Aim of the exercise:
Count up the lines of the data below that contain the string "slide", then give only the total.

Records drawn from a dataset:
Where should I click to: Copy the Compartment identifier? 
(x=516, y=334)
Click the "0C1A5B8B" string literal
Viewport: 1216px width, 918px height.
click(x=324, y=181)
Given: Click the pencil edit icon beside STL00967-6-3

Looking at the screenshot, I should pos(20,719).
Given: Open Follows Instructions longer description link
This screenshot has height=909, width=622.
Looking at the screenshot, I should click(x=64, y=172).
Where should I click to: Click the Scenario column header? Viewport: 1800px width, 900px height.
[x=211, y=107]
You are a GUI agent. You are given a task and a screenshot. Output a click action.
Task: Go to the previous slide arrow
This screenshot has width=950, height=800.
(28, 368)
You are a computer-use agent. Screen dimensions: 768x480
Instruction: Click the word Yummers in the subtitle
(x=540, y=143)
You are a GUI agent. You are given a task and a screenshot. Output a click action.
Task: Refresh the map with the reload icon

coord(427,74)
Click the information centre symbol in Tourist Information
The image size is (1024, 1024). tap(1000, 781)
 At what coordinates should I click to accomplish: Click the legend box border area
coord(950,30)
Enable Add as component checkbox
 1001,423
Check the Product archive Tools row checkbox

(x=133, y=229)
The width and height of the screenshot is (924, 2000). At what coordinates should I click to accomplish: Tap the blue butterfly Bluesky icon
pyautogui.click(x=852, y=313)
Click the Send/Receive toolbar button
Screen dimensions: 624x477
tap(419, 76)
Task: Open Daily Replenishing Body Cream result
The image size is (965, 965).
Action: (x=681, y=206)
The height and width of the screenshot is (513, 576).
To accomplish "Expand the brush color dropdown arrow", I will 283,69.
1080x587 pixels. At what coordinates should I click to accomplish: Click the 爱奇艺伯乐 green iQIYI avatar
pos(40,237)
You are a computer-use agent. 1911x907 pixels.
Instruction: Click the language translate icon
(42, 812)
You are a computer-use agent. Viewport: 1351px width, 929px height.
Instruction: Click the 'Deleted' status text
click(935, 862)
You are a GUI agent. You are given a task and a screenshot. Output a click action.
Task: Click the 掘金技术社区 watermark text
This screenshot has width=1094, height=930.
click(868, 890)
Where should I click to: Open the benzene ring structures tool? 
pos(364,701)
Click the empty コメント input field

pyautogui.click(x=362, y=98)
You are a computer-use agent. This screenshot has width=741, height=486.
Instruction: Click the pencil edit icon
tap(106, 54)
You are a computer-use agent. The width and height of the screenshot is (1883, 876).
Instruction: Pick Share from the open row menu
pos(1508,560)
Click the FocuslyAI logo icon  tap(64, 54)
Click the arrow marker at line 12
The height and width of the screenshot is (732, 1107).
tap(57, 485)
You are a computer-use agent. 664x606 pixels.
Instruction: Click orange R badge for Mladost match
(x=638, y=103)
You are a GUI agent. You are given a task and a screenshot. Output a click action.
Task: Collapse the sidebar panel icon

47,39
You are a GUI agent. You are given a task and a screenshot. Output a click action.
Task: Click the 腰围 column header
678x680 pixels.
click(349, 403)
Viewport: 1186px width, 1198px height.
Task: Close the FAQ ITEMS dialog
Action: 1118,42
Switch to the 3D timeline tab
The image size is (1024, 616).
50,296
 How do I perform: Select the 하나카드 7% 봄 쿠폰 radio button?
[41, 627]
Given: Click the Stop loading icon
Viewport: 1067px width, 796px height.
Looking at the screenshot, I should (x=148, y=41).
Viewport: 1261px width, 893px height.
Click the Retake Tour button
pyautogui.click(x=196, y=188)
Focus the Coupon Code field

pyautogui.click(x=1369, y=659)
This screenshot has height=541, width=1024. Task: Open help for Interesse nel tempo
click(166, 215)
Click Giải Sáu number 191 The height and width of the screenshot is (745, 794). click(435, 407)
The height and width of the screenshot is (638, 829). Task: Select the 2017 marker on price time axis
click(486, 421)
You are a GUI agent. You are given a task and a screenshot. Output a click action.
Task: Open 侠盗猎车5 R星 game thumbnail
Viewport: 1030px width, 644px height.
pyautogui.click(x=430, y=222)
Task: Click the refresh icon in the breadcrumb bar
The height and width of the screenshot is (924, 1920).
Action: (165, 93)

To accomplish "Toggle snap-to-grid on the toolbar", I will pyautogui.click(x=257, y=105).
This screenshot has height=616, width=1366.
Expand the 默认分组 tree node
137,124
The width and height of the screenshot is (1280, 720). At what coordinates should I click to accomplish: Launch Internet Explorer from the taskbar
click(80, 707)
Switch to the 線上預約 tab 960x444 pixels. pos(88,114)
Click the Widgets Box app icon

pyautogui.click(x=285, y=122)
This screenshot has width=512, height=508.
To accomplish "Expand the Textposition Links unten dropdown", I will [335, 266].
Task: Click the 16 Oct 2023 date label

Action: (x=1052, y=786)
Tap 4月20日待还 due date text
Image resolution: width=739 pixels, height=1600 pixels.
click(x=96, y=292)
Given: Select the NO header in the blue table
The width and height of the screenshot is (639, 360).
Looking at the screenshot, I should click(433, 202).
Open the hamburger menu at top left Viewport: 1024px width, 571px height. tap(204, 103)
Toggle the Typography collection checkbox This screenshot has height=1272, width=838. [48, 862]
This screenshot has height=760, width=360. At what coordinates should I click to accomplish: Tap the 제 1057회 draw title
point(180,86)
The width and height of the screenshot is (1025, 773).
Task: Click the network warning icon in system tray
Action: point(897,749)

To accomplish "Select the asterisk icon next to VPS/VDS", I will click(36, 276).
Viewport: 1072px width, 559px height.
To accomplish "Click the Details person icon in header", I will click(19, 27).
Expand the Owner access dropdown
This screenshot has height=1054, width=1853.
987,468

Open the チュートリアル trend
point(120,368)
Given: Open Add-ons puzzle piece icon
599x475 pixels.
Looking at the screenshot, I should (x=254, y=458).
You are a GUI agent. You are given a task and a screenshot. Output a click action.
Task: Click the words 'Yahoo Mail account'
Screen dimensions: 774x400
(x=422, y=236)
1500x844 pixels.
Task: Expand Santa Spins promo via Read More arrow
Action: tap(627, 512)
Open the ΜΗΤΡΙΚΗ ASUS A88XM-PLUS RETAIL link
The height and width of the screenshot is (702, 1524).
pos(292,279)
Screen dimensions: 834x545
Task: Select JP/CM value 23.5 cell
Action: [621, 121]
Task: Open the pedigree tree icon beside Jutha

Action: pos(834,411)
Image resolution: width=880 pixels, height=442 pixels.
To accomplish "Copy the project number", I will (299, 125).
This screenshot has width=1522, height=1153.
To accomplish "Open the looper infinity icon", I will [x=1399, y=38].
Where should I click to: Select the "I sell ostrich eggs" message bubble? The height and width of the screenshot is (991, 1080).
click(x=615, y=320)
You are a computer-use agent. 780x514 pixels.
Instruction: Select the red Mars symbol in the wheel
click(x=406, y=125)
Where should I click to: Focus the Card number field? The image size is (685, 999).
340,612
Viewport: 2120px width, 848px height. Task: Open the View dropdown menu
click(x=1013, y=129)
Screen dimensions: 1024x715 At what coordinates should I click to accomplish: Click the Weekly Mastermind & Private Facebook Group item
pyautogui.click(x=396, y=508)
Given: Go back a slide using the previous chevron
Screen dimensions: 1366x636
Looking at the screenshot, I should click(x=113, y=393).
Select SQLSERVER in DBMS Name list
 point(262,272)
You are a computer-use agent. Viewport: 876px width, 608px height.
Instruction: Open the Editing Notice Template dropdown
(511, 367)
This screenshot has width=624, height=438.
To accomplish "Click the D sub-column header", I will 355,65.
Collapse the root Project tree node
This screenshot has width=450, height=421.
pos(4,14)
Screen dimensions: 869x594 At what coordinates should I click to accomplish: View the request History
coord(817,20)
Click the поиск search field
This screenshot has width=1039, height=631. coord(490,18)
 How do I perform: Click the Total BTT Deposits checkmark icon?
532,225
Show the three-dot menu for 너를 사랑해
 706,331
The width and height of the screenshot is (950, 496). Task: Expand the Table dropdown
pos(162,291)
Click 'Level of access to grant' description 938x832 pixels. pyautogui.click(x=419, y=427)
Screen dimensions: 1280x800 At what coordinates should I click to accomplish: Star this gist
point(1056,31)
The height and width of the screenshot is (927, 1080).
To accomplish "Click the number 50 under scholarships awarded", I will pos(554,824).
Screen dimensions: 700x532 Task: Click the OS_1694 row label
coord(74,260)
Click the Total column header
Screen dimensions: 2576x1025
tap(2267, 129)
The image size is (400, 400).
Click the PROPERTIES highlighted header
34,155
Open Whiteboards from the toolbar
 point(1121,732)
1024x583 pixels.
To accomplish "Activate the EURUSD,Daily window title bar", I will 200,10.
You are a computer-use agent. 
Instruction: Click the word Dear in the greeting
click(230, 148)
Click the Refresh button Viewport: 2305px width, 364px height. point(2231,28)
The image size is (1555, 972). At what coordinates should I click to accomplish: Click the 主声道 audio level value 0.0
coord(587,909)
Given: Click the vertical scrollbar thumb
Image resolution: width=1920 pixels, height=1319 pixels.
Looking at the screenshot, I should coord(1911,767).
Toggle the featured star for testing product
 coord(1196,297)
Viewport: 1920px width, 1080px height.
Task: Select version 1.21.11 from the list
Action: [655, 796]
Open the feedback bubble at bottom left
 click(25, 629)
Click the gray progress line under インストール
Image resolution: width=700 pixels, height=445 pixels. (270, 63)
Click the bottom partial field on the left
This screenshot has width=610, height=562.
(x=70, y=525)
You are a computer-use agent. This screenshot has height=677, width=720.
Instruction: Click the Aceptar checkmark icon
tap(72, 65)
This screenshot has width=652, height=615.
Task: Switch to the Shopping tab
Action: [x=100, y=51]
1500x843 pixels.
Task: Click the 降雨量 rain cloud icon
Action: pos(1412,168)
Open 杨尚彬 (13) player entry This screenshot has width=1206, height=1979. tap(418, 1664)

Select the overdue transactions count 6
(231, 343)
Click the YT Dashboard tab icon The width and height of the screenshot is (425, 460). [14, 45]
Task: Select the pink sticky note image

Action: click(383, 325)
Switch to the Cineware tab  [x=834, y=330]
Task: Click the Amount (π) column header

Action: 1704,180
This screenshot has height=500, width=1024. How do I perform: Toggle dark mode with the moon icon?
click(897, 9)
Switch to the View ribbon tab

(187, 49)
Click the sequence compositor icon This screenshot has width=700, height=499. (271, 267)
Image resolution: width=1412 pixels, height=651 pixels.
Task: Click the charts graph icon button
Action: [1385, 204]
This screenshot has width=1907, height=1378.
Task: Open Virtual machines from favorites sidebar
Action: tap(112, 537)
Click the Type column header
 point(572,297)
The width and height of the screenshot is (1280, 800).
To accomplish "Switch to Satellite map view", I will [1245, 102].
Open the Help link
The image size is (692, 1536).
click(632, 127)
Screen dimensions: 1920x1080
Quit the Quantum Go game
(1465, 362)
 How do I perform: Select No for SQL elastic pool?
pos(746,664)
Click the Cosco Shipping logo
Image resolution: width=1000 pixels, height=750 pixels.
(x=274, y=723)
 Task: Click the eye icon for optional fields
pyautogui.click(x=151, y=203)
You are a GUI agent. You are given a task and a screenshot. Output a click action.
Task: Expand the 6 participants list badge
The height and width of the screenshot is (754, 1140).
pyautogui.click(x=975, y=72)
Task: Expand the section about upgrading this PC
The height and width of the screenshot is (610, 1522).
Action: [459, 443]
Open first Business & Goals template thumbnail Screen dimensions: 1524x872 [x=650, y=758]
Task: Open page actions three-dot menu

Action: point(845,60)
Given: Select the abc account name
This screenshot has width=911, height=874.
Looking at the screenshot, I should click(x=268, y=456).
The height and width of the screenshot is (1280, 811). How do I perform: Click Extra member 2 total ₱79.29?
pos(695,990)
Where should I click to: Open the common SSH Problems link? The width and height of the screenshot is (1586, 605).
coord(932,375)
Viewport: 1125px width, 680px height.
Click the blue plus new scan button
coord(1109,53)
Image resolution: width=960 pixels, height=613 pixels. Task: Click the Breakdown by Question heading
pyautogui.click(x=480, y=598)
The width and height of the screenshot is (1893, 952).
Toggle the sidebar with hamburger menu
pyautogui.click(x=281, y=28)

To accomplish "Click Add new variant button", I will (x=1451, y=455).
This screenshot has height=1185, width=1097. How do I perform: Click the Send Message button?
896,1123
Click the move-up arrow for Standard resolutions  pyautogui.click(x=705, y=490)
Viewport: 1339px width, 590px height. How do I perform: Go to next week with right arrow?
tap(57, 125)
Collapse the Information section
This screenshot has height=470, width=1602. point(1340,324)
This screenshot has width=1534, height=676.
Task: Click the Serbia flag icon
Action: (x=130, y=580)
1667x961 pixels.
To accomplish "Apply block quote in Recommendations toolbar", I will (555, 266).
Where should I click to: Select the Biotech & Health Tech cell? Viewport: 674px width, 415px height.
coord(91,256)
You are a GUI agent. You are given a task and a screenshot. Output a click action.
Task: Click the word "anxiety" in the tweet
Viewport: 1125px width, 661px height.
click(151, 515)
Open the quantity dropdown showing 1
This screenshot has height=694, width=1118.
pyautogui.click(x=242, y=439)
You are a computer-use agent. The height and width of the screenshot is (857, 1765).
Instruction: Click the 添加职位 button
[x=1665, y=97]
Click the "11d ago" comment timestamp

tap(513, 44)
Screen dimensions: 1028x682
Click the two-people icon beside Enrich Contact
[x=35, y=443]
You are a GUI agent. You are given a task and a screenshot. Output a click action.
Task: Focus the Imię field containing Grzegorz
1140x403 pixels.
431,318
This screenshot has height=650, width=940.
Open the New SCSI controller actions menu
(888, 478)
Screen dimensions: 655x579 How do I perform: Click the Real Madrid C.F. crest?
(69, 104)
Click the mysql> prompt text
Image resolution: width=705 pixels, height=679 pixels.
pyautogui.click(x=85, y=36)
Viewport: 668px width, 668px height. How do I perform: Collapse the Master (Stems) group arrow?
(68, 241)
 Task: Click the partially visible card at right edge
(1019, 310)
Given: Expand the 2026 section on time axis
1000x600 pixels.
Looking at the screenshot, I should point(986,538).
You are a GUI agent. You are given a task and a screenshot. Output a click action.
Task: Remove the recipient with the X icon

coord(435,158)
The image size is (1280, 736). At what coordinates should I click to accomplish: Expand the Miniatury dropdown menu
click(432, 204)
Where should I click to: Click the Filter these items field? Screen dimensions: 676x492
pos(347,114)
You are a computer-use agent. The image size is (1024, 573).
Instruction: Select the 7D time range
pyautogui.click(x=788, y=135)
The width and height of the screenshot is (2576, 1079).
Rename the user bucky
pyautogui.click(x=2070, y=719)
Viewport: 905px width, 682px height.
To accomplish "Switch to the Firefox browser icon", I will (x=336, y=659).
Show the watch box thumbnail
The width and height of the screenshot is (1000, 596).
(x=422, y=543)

Answer to the problem:
2